Tone: edgy

Edgy humor, jokes, memes, and punchlines sorted by emotional damage level from Chaotic Meh — organized so the algorithm can pretend this place has adult supervision.

  • Buzz Off: A Businessman’s Bee Dilemma!

    A businessman wants to buy a farmhouse.

    After discussing the price and coming to common ground on the terms, they shake hands, and the property is practically sold.

    As they do a final walkthrough of the land, the businessman notices a beehive on the property and says, “Please, this needs to be removed—or take them with you. They could sting; it’s dangerous.”

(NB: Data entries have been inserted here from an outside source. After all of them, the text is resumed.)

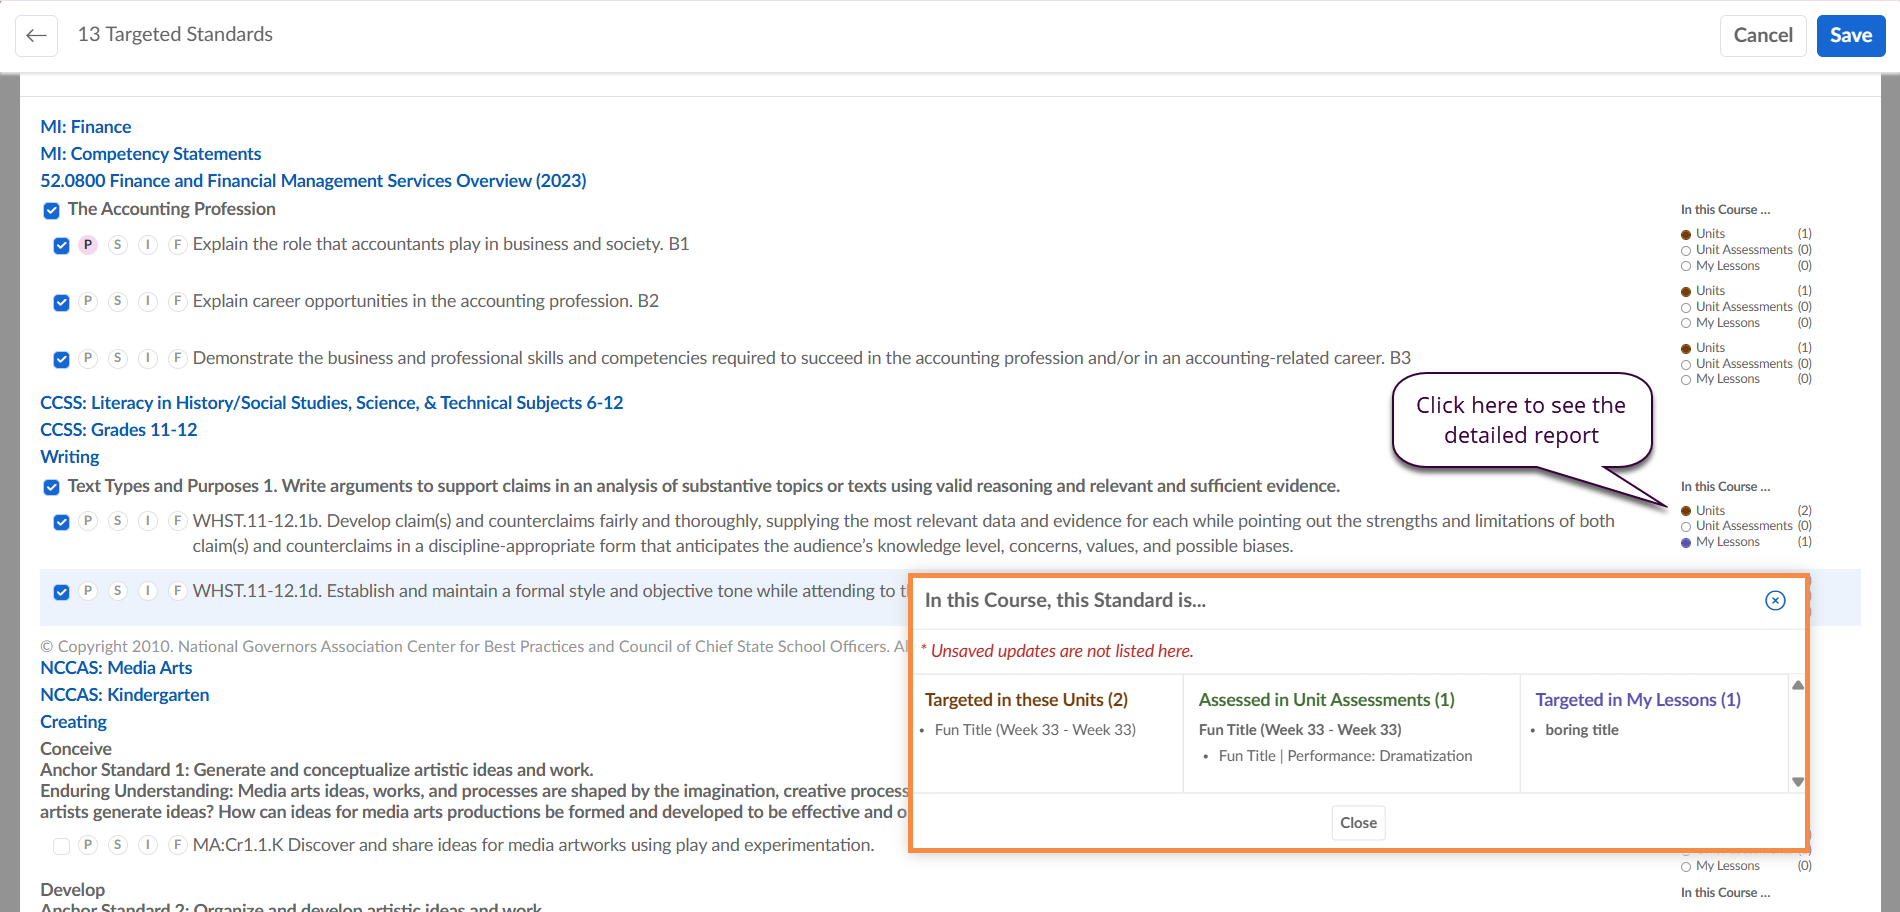Click the Cancel button
This screenshot has width=1900, height=912.
[x=1762, y=35]
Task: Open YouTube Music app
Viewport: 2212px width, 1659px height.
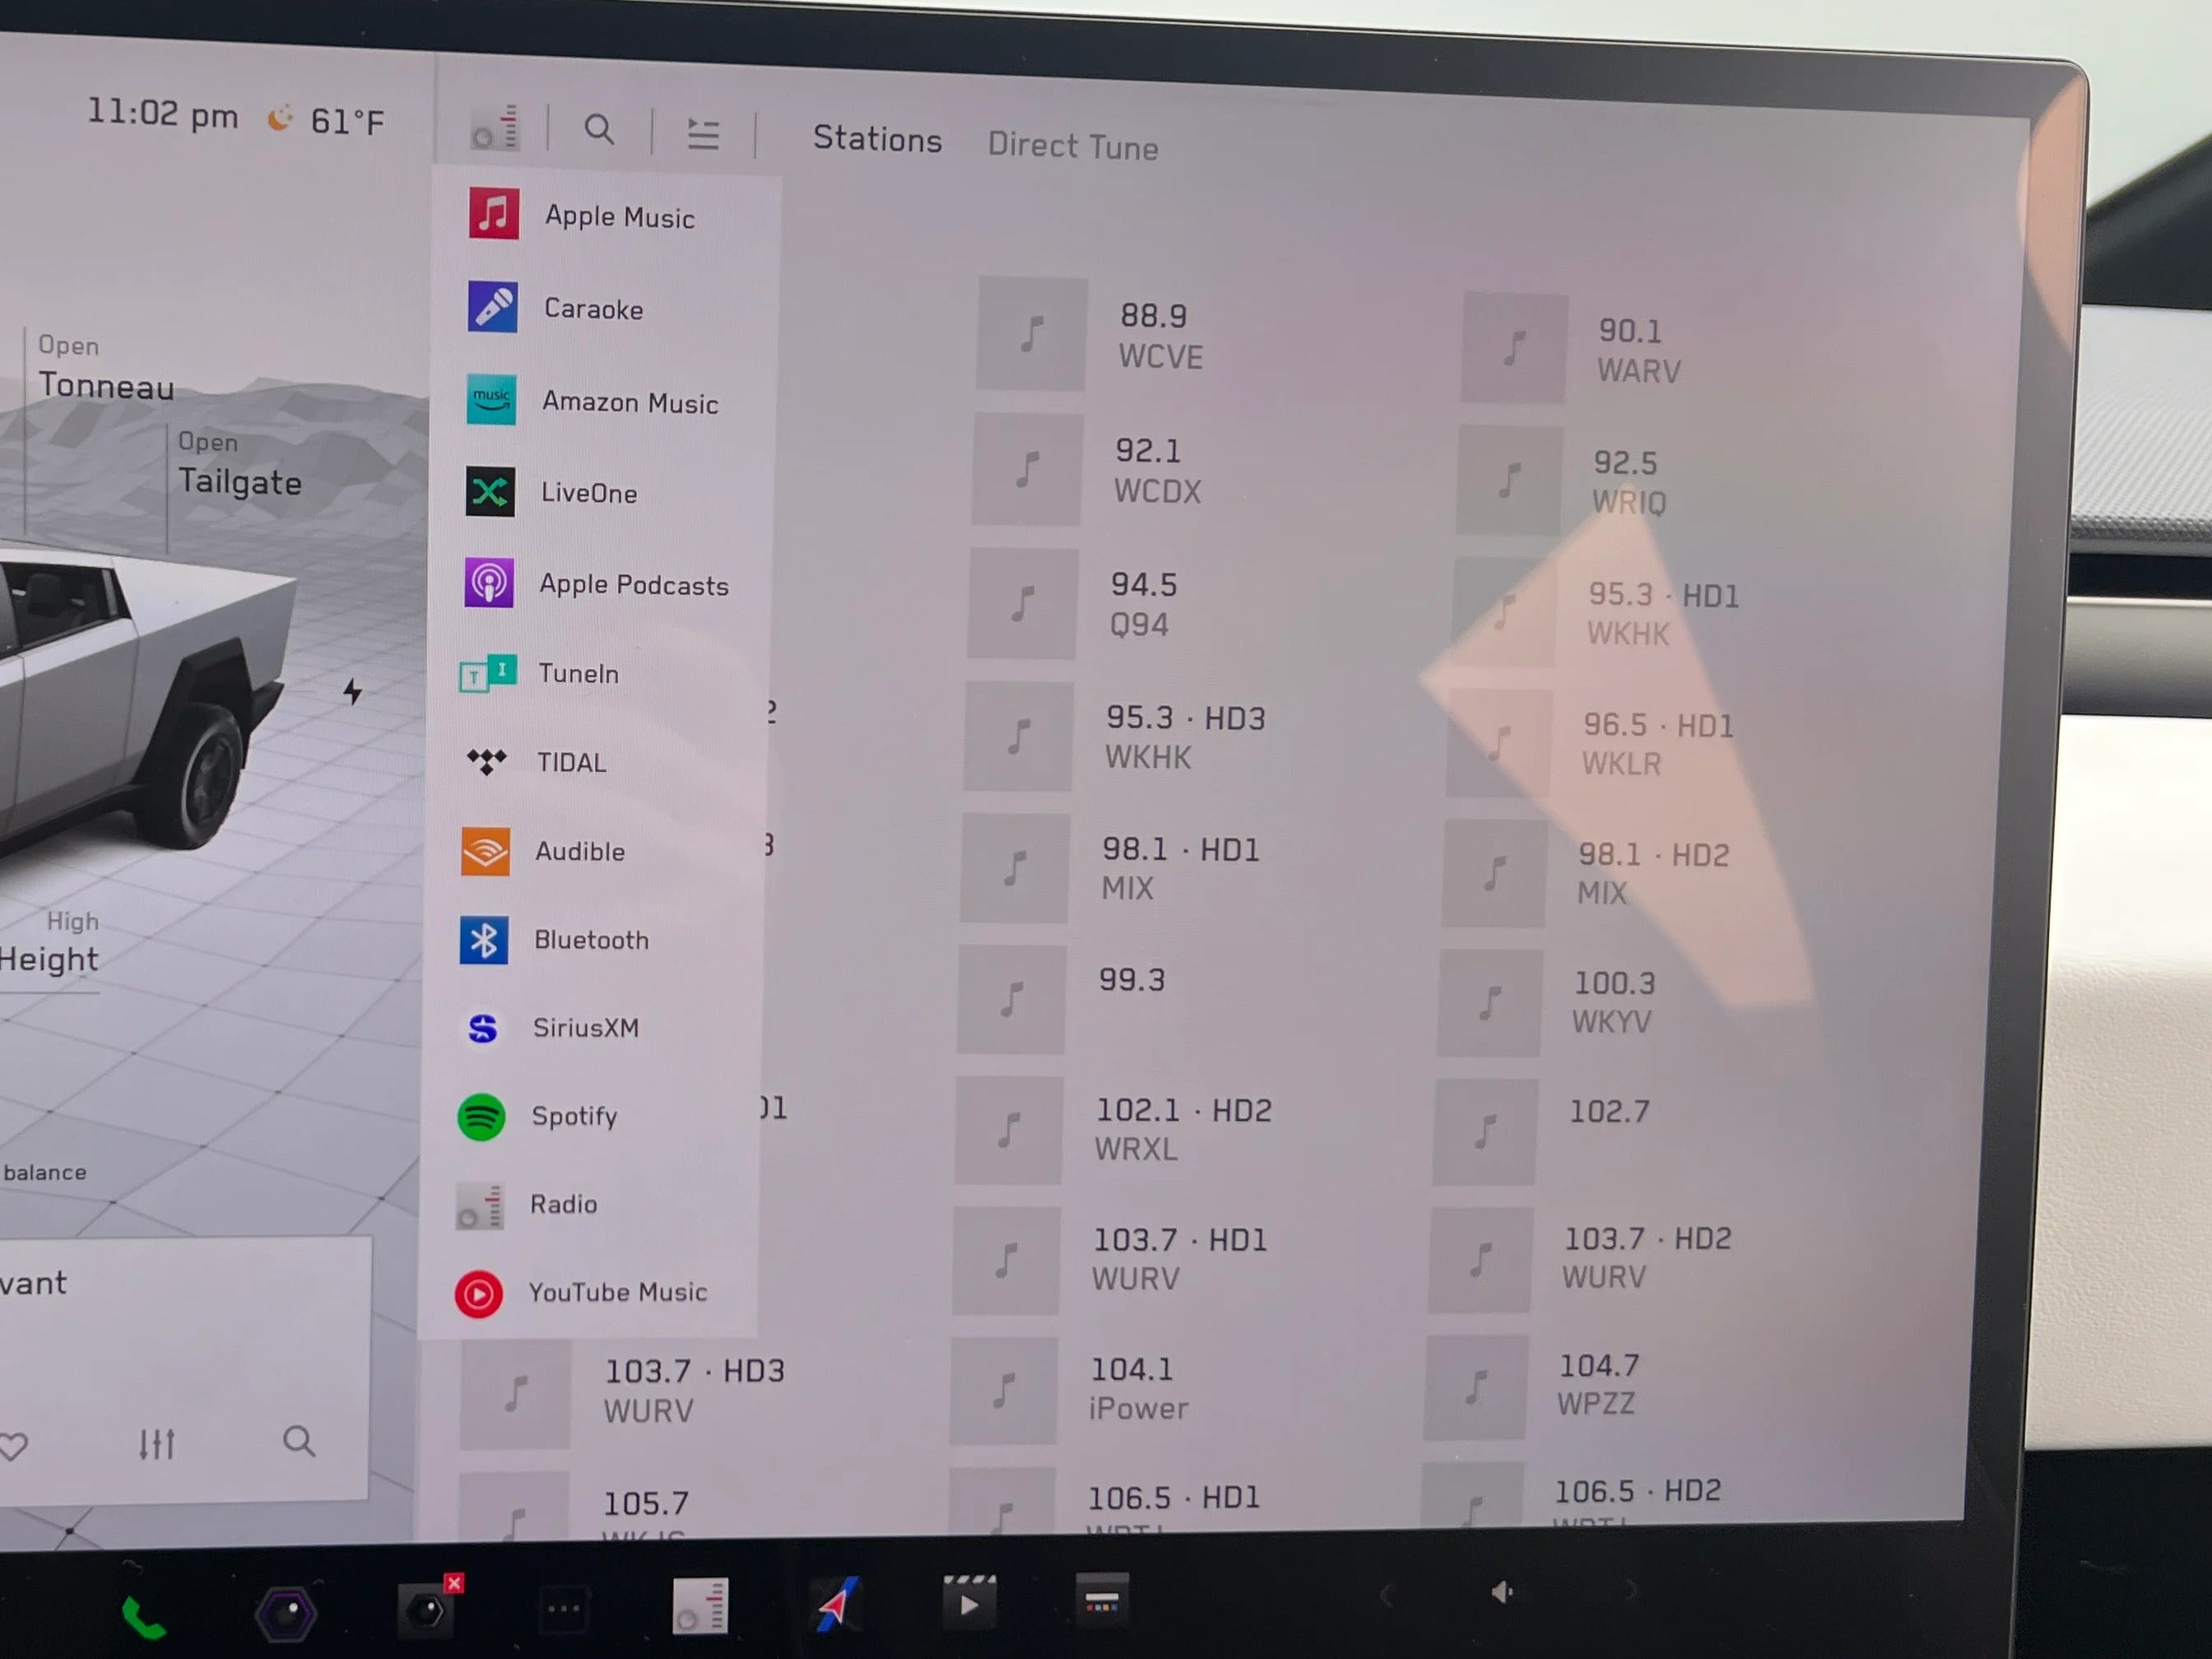Action: click(x=616, y=1293)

    The farmer answers, “They’ve never stung me once since they’ve been here. I’ve never had any problems with them. I understand that you’re afraid, though, so let’s do it like this: I’ll tie you to this tree right here and leave you here butt naked overnight. If any bee stings you, I’ll give you my property for free.”

    They agree on those terms and shake hands again.

    The next morning, the farmer checks on the businessman and finds him all dried up, skinny, pale, eyes rolled back, and barely holding himself up.

    The farmer is shocked at the sight and says, “I want to apologize. This was a terrible idea. They never stung me or anyone who ever came by. Tell me, how many stung you?”

    The businessman, barely speaking, says, “None… but tell me, does that calf of yours not have a mother?”

  • Polish Women: Monthly Challenges and GED Tests

    What’s long, hard and given to most Polish Women at Least once a month?

    A GED Test

  • Party at the neighbor’s place

    A guy moves to the middle of nowhere in Alaska — no towns, no roads, just snow and existential dread.

    About a week later, there’s a knock at the door. He opens it to find a man standing there like it’s the most normal thing in the world.

    “Hey,” the man says. “I’m your neighbor — I live about fifteen miles away. I’m throwing a party tonight and wanted to invite you.”

    The new guy brightens up. “A party? Out here?”

    “Yep,” says the neighbor. “There’ll be drinking and fighting…”

    “Wow,” the new guy says. “Sounds fun.”

    “…and then sex, there will be loads of sex.” the neighbor adds.

    The new guy freezes. “Uh — okay. How many people are coming?”

    The neighbor smiles. “It’ll just be you and me.”